TEXT FOR ANALYSIS:
■ ■ ■ ■

National Civil Rights Events

  • Executive Order 9981

    Harry Truman signs an executive order mandating equality and fair treatment for all members of the armed forces.
  • Malcolm X

    Malcolm X becomes a leader for the Nation of Islam. He would advocate the use of any means necessary to procure equal rights for black citizens. In 1965, following a trip to the middle east, Malcolm departed with the NOI and began to advocate cooperation between the races. This sparked anger in the NOI, who made several attempts on his life. They assassinated him in February of 1965.
  • Brown v. Board

    Brown v. Board rules school segregation unconstitutional, overturning the 1896 case Plessy v. Ferguson.
  • Emmett Till

    Fourteen year old, Emmett Till, is brutally murdered in Mississippi after allegedly whistling at a white woman.
  • Rosa Parks

    Rosa Parks refuses to give up her seat to a white man, beginning the Montgomery bus boycott.
  • Southern Christian Leadership Conference

    The Southern Christian Leadership Conference is founded by Martin Luther King, Charles K. Steele, and Fred L. Shuttlesworth. The organization was a key leadership group during the Civil Right Movement and advocated for a non-violence approach to fighting injustice.
  • Civil Rights Act 1957

    The Civil Rights Act of 1957 is enacted. Its primary goal was to protect black citizens from disenfranchisement. It created a Civil Rights Commission to investigate voting problems and gave the Justice Department jurisdiction to counter irregularities in federal elections.

■ ■ ■ ■

REQUIRED ACTION: Rewrite the civil rights timeline from "Rosa Parks refuses" to "to fighting injustice.", swapping "non-violence approach" for "nonviolent approach". The lines after this point come from a separate, unrelated source.

DATA BLOCK:
■ ■ ■ ■

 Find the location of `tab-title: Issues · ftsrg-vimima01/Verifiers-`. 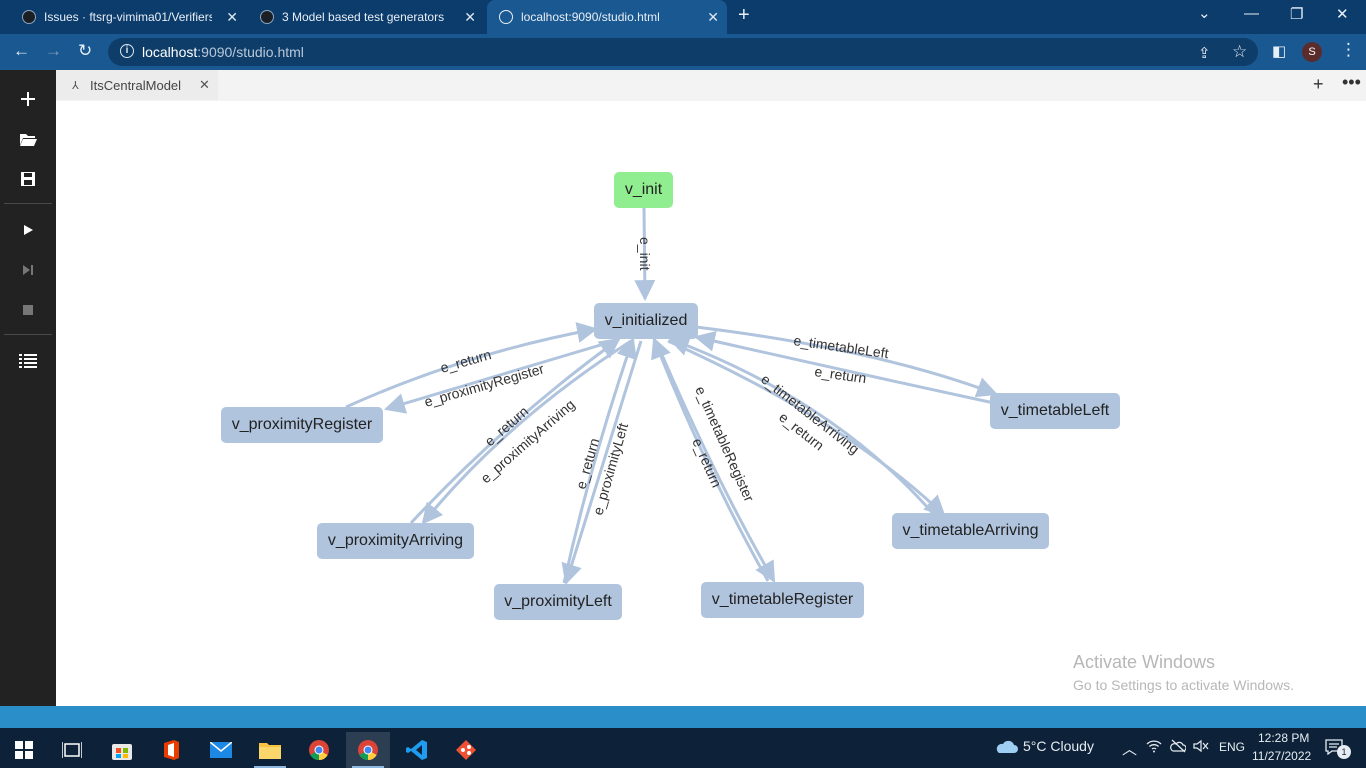

tab-title: Issues · ftsrg-vimima01/Verifiers- is located at coordinates (128, 17).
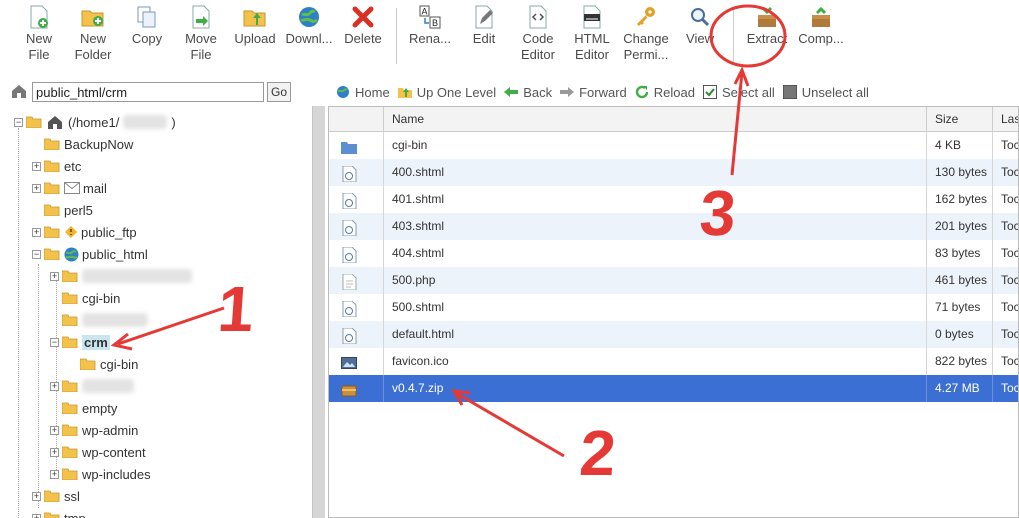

■ ■ ■ ■

ANSWER AREA:
Rosa Parks refuses to give up her seat to a white man, beginning the Montgomery bus boycott.
  • Southern Christian Leadership Conference

    The Southern Christian Leadership Conference is founded by Martin Luther King, Charles K. Steele, and Fred L. Shuttlesworth. The organization was a key leadership group during the Civil Right Movement and advocated for a nonviolent approach to fighting injustice.